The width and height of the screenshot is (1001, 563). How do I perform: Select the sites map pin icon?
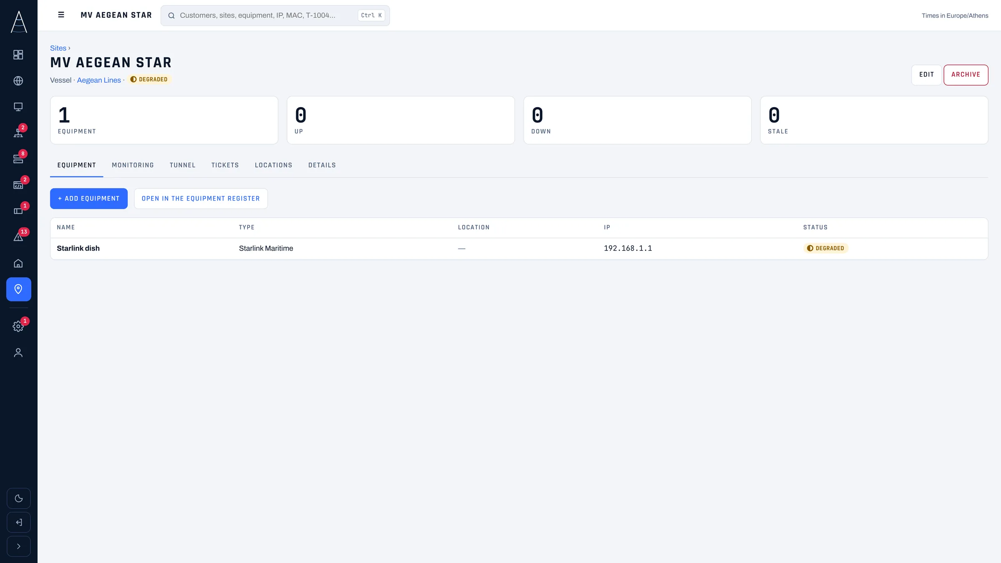[x=18, y=289]
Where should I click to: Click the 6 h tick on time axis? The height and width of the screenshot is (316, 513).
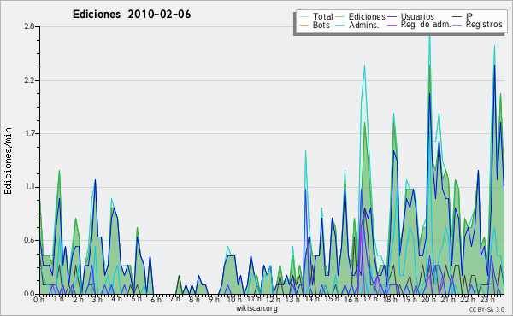tap(156, 300)
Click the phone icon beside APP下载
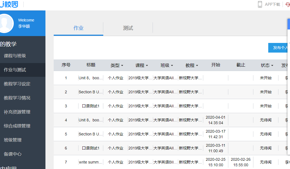 tap(260, 4)
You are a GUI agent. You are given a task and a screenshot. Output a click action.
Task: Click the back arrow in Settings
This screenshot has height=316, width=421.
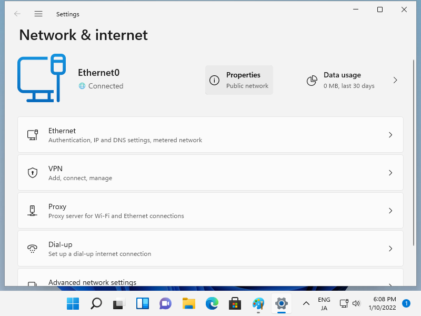click(17, 14)
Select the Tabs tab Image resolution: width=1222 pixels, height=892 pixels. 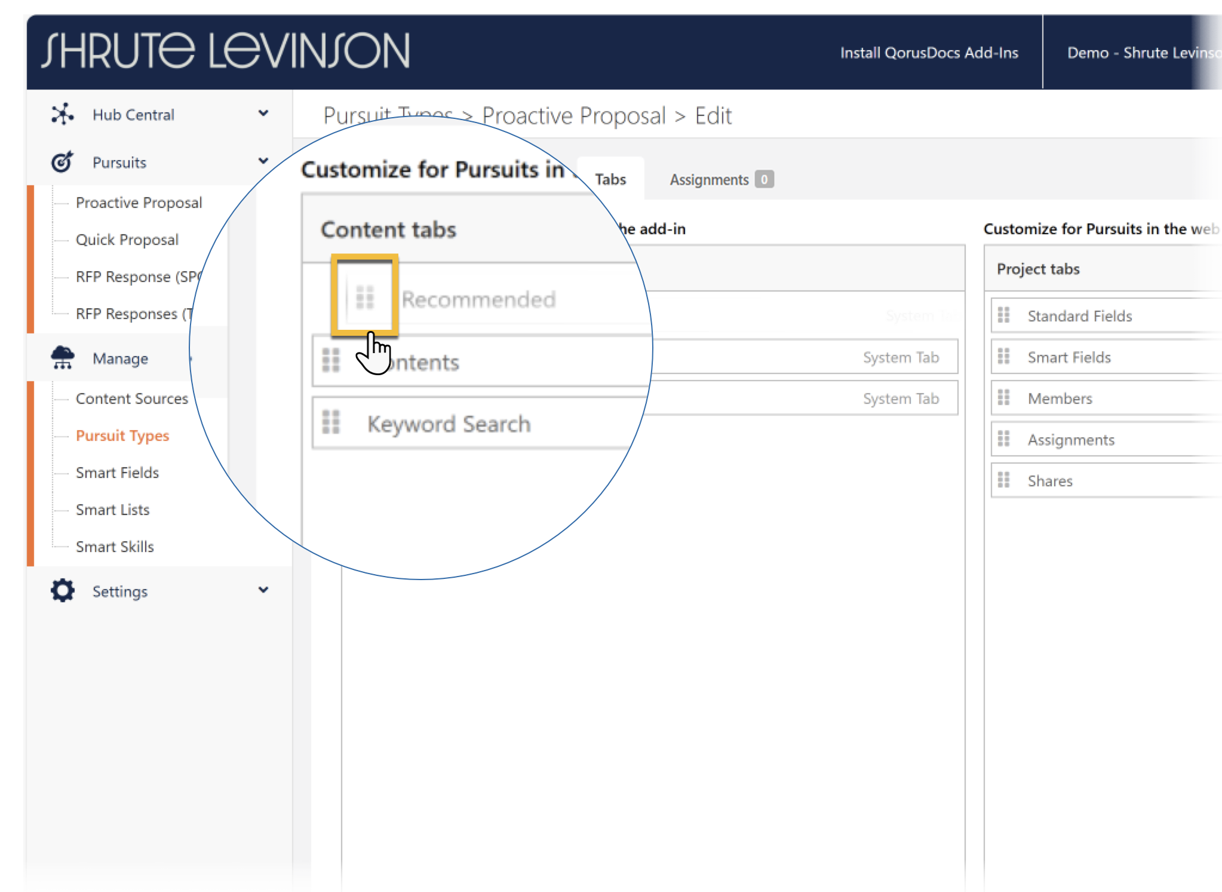click(x=610, y=179)
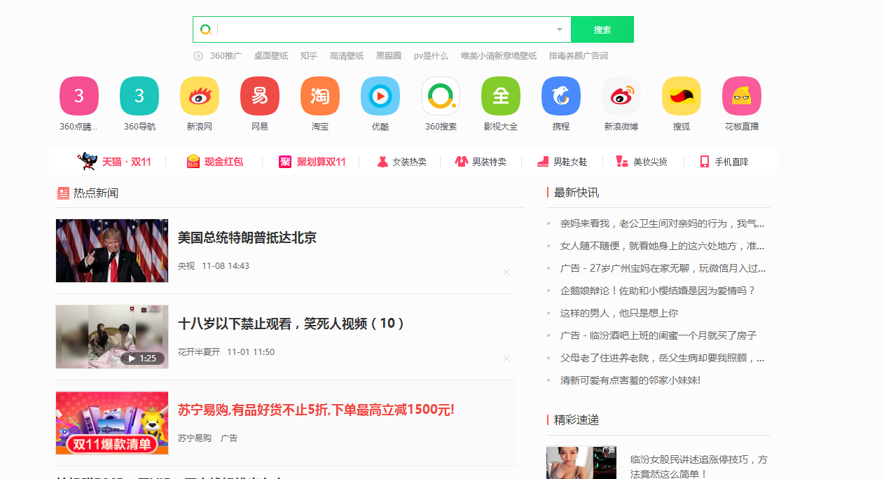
※
* [Objective] Please rewrite the records from the line with "Where should I" to the line with "tap(260, 4)", both included, keeping the requests and multiplying every coordinate in the answers by 0.85, rounded to whole numbers with halves going up. Leave the pictures out of your answer.

* [Full answer]
Where should I click to: Click the 6 h tick on time axis? The height and width of the screenshot is (316, 513).
tap(133, 255)
Click the phone icon beside APP下载
 tap(221, 3)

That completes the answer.